Хотя уже достаточно поздно и можно ложиться спать, ей нужно что-нибудь съесть. Хлопья, потом, после хлопьев, хлеб с маслом, потом зефир и что-нибудь еще. Она переворачивается на живот и перебирает несколько книг, разглядывая обложки. Теперь она может читать, не жуя. Живот ее так набит, что ей неудобно лежать на нем, кажется, будто она лежит на камне или на охапке прутьев. Она набила желудок так, как набивают походный рюкзак или лодку для дальнего путешествия. Из-за этого она будет вялой, ей будет жарко, и несколько раз за ночь она будет просыпаться, снова засыпать и видеть неприятные сны или лежать вовсе без сна и мучиться трудными вопросами.
Дождь продолжает размеренно стучать за окном, его звук накладывается на гудение кондиционера. Тихая барабанная дробь, время от времени прерываемая более громкими всплесками, доносящимися со двора.
Она не может заснуть. Лежит, прижав ухо к матрасу, и, вслушиваясь в громкое биение собственного сердца, сначала ощущает, как кровь выталкивается сердцем, потом, через малую долю секунды, толчок в ухо – ш-ш-ш-и-хамп, ш-ш-ш-и-хамп. Потом она начинает засыпать, но снова просыпается, потому что ей снится, что ее сердце – это полицейский участок.
В другую ночь она видит сон про легкие. Она закрывает глаза, и собственные легкие начинают представляться ей огромными, как эта комната, такими же темными, заключенными в хрупкую клетку костей, и в одном из этих темных легких, скрючившись, лежит она сама, а ветер свищет вокруг нее: вдох – выдох.
Кое-что в собственном поведении кажется ей теперь странным. Потом случается нечто, что должно было бы испугать ее, но не пугает.
Вот как это происходит: в конце дня она включает телевизор, чтобы посмотреть новости, и тут же с экрана к ней персонально, невыносимо пристально глядя в глаза, обращается ведущий. За весь день он первый, кто заговаривает с ней. Потрясенная этими несколькими минутами прямого контакта, она идет на кухню приготовить себе омлет. Взбалтывает яйца и выливает их на сковородку, где уже начинает подгорать масло. Густея, омлет пузырится и что-то бормочет, издавая особый отчаянный звук, и ей вдруг кажется, что он собирается с ней заговорить.

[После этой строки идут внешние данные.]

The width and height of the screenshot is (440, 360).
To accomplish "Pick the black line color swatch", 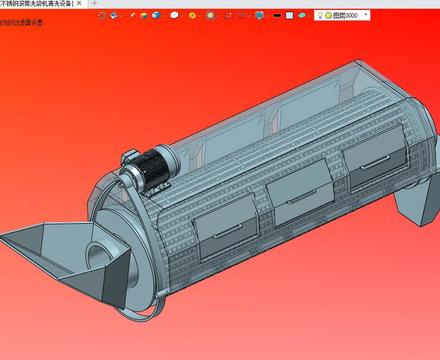I will coord(277,15).
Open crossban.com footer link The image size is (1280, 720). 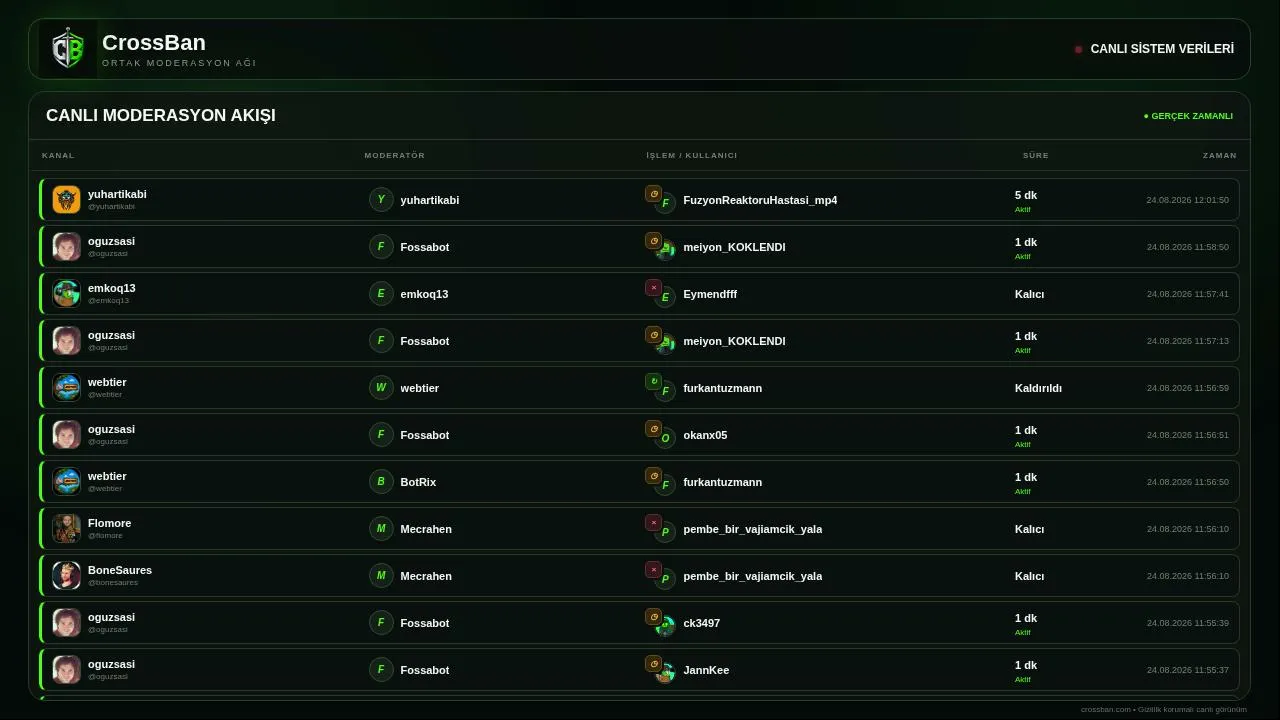pos(1105,709)
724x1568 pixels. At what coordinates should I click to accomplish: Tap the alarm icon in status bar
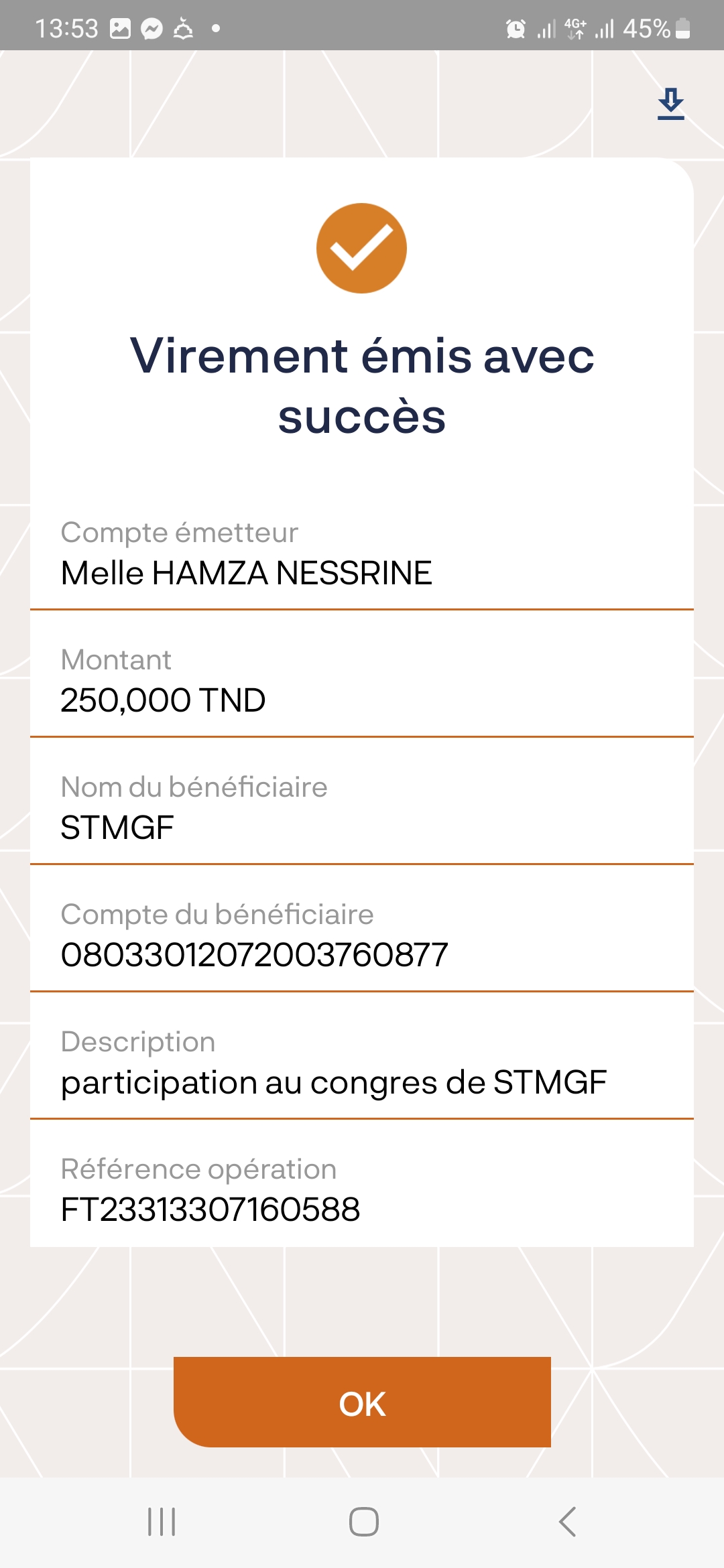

Ярко-желтый, лоснящийся, с пятнышками масла на поверхности, он постепенно поднимается, а потом оседает в сковороде.
Вернее, она не ждет, что омлет заговорит с ней, но когда он ничего не произносит, удивляется. Позднее, размышляя о том, что случилось, она чувствует, что испытала нечто похожее на оскорбление действием. Немота, исходившая от омлета, превратилась в огромный шар и сдавила ей барабанные перепонки.
Но не это происшествие, а то, что случилось с ней на шоссе, испугало ее настолько, что вынудило составить список и подсчитать признаки тревоги, хотя даже тогда она не всегда могла решить, следует ли считать этими признаками то, что ей кажется таковыми, поскольку для нее это совершенно нормально – как, например, разговаривать с собой вслух или слишком много есть, – но кому-то другому могло показаться по меньшей мере не совсем обычным. Поэтому, перечислив десять или одиннадцать признаков, она колеблется – оставить в списке пять или семь истинных признаков тревоги – и в конце концов останавливается на пяти отчасти потому, что не может смириться с мыслью, что их может быть так много – целых семь.